Sunday, June 8, 2014

Death by Logistics




Well, so much for blossoms and butterflies.

Yesterday was gray, rainy, and unseasonably cold.  Thisbe had a playdate in the morning but it was clear (to me, at least) that we needed a game plan for the afternoon, too.  I, for one, did not want to sit inside the house for two hours until the possibility of further diversion (via another playdate) arrived.

"Look," I said to your father, thrusting my laptop in his direction.  "It's an indoor park.  Trish says it's good."
Your father sighed and glanced briefly at the screen; then he returned to reading Redbreast, a disturbingly-named Swedish thriller.
"Should I take Thisbe and you stay home with Matteus or should we all go?"
Your father put the book down on his chest and raised his eyebrows at me. "Well," he said, "I don't really want to go.  And I don't really want to stay with Matteus."
"Do you have a better idea?" I asked, rather archly.
"Well, if we're being honest, I'd rather just have you take both of them."
(Expletives followed)

Two hours later, we were on our way home from the ironically named "Good Times Park."  We'd stopped at Leann Chin's for dinner and let your sister consume only an egg roll and fortune cookie for sustenance.  You are at the lovely stage where you pick up pieces of food and then clench them to bits in your fist before trying to deposit them in your mouth.  There were smashed bits of sweet potato smeared on your face, in your hair, and on the cleaned-only-bi-annually high chair.  The lime green, cherry, and tangerine walls combined with the MSG in the noodles and the still echoing shrieks from the indoor park worked collectively toward inspiring a mild seasickness in my gut.

Our conversation in the car turned to logistics.  Yes, the epic battle of whether it's fair to take the older child away for the weekend leaving the other parent with the baby and the duty of distributing name tags at church on her own.  Thisbe sang made up songs to you and you gurgled contemplatively, your own desire to shriek apparently diminished by your parents' ability to fill in the gaps with similar decibel levels of pissed-off.  We finally reached the Sophie's Choice of logistics in which your father asked, in a raised and steely voice, "Well, what do YOU think is more important, me taking my grandmother to a doctor's appointment or you spending time with your good friend you haven't seen for a year?"  His tone suggested that this was a rhetorical question.  I didn't take it that way.  It was quiet for a long time.
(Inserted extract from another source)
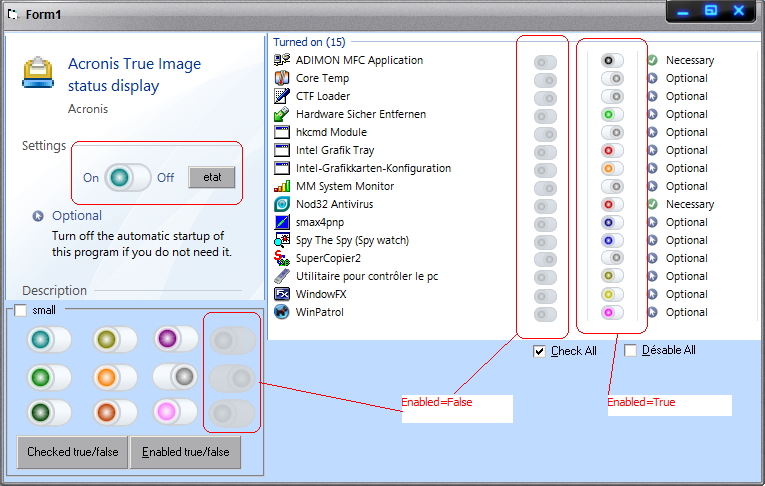Check the small checkbox
Viewport: 765px width, 486px height.
click(21, 310)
Later we hugged and talked and fell asleep by 9:30.

Today is Pentecost.  The Holy Spirit comes as wind and fire and the disciples are a cacophony of different languages, their incomprehensible uproar enough to make those outside think that they're drunk.

Oddly, our pastor told a story about a congregation he knew that had lost members because the congregation had decided to reach out to a marginalized group that the departing members didn't feel comfortable co-habitating with.  Our Pastor's point was ultimately that congregations filled with conflict and distress were bad and that congregations filled with harmony and trust were good.  And obviously, there is truth to this.
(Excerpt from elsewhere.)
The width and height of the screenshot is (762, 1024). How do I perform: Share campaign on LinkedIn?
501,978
But Carroll Hinderlie, former director of Holden Village, said that the Gospel lives through controversy.  And I believe that too.  It felt strange, on a day when we celebrate the disciples' inability to understand one another, on a day we believe the Holy Spirit is possessed with tongues of fire, that we would think fondly of harmony.

Or maybe I don't want to think fondly of harmony today because sometimes marriage feels like being tiny sailboats on a wide gray sea, on good days anchored and bobbing close and on bad days drifting further apart, visible swells and invisible depths between you.

I don't mean to suggest that your father and I are on rocky ground.  (Really, we're not).  I just mean to say that today I was glad to be reminded that sometimes the Holy Spirit is a whirlwind, a tempest, a deluge, a flood. 

Pentecost is the longest season in the church year.  The other two seasons, Christmas and Easter, are intense.  Glittery and joyful and stricken and bare, filled with babies and death, angels and ghosts.  Maybe Pentecost is the longest season because it's the season of the rest of life, the parts where we have to learn to live together and talk to each other, the parts where we're commissioned with hard work, where we're expected to extend love and grace in the middle of the staid gray sea of the everyday.